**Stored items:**
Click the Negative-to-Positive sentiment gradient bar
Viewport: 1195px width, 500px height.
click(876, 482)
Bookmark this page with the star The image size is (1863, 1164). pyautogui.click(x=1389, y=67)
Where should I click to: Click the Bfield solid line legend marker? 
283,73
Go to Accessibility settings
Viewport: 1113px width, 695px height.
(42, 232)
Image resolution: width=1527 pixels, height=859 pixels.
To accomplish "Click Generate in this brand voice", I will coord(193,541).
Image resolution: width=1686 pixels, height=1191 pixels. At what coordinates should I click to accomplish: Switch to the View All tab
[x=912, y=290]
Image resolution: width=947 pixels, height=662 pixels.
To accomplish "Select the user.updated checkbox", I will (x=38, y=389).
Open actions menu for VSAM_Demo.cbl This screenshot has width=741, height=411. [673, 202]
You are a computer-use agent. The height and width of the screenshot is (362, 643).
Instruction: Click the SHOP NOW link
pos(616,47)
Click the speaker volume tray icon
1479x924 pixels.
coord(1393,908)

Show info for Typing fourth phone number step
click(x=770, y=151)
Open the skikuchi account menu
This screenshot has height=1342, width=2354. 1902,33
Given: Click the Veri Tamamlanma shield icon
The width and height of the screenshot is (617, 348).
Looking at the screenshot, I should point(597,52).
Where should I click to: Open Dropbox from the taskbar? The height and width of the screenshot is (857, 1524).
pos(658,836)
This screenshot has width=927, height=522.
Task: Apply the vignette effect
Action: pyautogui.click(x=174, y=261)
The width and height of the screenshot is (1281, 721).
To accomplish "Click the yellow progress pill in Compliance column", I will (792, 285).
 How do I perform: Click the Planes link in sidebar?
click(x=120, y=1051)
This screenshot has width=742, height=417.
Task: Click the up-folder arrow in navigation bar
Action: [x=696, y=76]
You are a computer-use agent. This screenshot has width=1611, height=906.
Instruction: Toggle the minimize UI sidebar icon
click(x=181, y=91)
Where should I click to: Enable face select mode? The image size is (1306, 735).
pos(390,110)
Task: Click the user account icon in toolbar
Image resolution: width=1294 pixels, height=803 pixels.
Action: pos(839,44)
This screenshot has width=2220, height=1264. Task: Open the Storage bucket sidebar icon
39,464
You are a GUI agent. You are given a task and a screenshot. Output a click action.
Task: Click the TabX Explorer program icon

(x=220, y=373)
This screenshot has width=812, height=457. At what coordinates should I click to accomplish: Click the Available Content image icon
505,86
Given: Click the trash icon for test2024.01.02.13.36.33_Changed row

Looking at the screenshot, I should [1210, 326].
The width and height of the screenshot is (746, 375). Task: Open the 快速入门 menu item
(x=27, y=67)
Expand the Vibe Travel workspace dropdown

**TASK TO COMPLETE:** Repeat the records, every one of them, without any deviation.

**RESULT OF THE EXERCISE:**
Click the Negative-to-Positive sentiment gradient bar
Viewport: 1195px width, 500px height.
click(876, 482)
Bookmark this page with the star The image size is (1863, 1164). pyautogui.click(x=1389, y=67)
Where should I click to: Click the Bfield solid line legend marker? 
283,73
Go to Accessibility settings
Viewport: 1113px width, 695px height.
(42, 232)
Image resolution: width=1527 pixels, height=859 pixels.
To accomplish "Click Generate in this brand voice", I will coord(193,541).
Image resolution: width=1686 pixels, height=1191 pixels. At what coordinates should I click to accomplish: Switch to the View All tab
[x=912, y=290]
Image resolution: width=947 pixels, height=662 pixels.
To accomplish "Select the user.updated checkbox", I will (x=38, y=389).
Open actions menu for VSAM_Demo.cbl This screenshot has width=741, height=411. [673, 202]
You are a computer-use agent. The height and width of the screenshot is (362, 643).
Instruction: Click the SHOP NOW link
pos(616,47)
Click the speaker volume tray icon
1479x924 pixels.
coord(1393,908)

Show info for Typing fourth phone number step
click(x=770, y=151)
Open the skikuchi account menu
This screenshot has height=1342, width=2354. 1902,33
Given: Click the Veri Tamamlanma shield icon
The width and height of the screenshot is (617, 348).
Looking at the screenshot, I should point(597,52).
Where should I click to: Open Dropbox from the taskbar? The height and width of the screenshot is (857, 1524).
pos(658,836)
This screenshot has width=927, height=522.
Task: Apply the vignette effect
Action: pyautogui.click(x=174, y=261)
The width and height of the screenshot is (1281, 721).
To accomplish "Click the yellow progress pill in Compliance column", I will (792, 285).
 How do I perform: Click the Planes link in sidebar?
click(x=120, y=1051)
This screenshot has width=742, height=417.
Task: Click the up-folder arrow in navigation bar
Action: [x=696, y=76]
You are a computer-use agent. This screenshot has width=1611, height=906.
Instruction: Toggle the minimize UI sidebar icon
click(x=181, y=91)
Where should I click to: Enable face select mode? The image size is (1306, 735).
pos(390,110)
Task: Click the user account icon in toolbar
Image resolution: width=1294 pixels, height=803 pixels.
Action: pos(839,44)
This screenshot has width=2220, height=1264. Task: Open the Storage bucket sidebar icon
39,464
You are a GUI agent. You are given a task and a screenshot. Output a click action.
Task: Click the TabX Explorer program icon

(x=220, y=373)
This screenshot has width=812, height=457. At what coordinates should I click to accomplish: Click the Available Content image icon
505,86
Given: Click the trash icon for test2024.01.02.13.36.33_Changed row

Looking at the screenshot, I should [1210, 326].
The width and height of the screenshot is (746, 375). Task: Open the 快速入门 menu item
(x=27, y=67)
Expand the Vibe Travel workspace dropdown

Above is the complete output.